Glaciologue
Parcourir le monde pour prélever des échantillons de glace pour en étudier la composition ou la structure en laboratoire : telle est la mission du ou de la glaciologue. Avec la montagne pour passion, il ou elle partage son temps entre le terrain et le laboratoire.
Descriptif
Scientifique, le ou la glaciologue a la passion de la montagne. Il ou elle partage son temps entre le terrain pour récolter des échantillons de glace et son laboratoire où il en étudie la composition. Pour cela, il ou elle organise des expéditions dans les Alpes, en Antarctique ou encore en Islande. Ses missions : comprendre les cycles de gel-dégel dans une zone précise, trouver des éléments d’information sur le climat ou le sol tels qu’ils étaient il y a plusieurs siècles, ou encore préparer un projet d’exploitation de ressources naturelles.
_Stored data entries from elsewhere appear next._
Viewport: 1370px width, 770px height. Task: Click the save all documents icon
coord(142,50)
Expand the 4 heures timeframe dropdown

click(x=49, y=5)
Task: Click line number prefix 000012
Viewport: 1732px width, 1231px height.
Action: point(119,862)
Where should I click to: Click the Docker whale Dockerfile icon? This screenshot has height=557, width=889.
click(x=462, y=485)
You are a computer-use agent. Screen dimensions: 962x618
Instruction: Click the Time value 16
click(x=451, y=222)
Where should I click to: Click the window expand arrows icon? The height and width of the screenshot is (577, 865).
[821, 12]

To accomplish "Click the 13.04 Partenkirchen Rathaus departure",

Après avoir transporté les échantillons de glace en containers spéciaux, il ou elle les analyse et rédige des rapports. Lors de ses déplacements, il ou elle travaille souvent loin de son domicile, au sein d’équipes internationales et pluridisciplinaires. Chercheur ou chercheuse, il ou elle peut être employé/e par un organisme public de recherche, par un bureau d’études spécialisé ou par une entreprise de construction ou de prospection (minerais, hydrocarbures). À noter : les postes sont rares dans le domaine de la glaciologie… voire gelés.
Durée des études
Après le bac
8 ans d’études pour préparer un doctorat en sciences de la terre et des planètes, environnement, géologie, environnement…
Vie professionnelle
Salaire
Salaire du débutant
A partir de 2358 euros brut par mois, pour un chargé de recherche
Intégrer le marché du travail
Quelques places dans le public
Les postes en recherche sont peu nombreux en glaciologie. Le but pour les doctorants est de devenir enseignant-chercheur. Dans cette optique, il est important de se constituer un réseau dans le milieu scientifique. Quelques embauches se font chaque année au sein de l’Irstea (Institut national de recherche en sciences et technologies pour l’environnement et l’agriculture) ou du CNRS (Centre national de la recherche scientifique).
Et dans le privé
Des débouchés existent aussi dans le secteur privé, le plus souvent en bureaux d’études ou dans des entreprises industrielles liées, par exemple, à la construction ou à l’exploitation de ressources naturelles (minerais, hydrocarbures).
Élargir son horizon
Ce ou cette spécialiste travaille au sein d’équipes pluridisciplinaires qui varient en fonction des projets. Les expéditions et les études se faisant le plus souvent dans le cadre de projets internationaux, il ou elle doit envisager sa carrière au minimum à l’échelle européenne. En fonction de son expérience et de la structure qui l’emploie, il ou elle pourra diriger une équipe ou se spécialiser dans un aspect de son travail, une zone géographique, etc.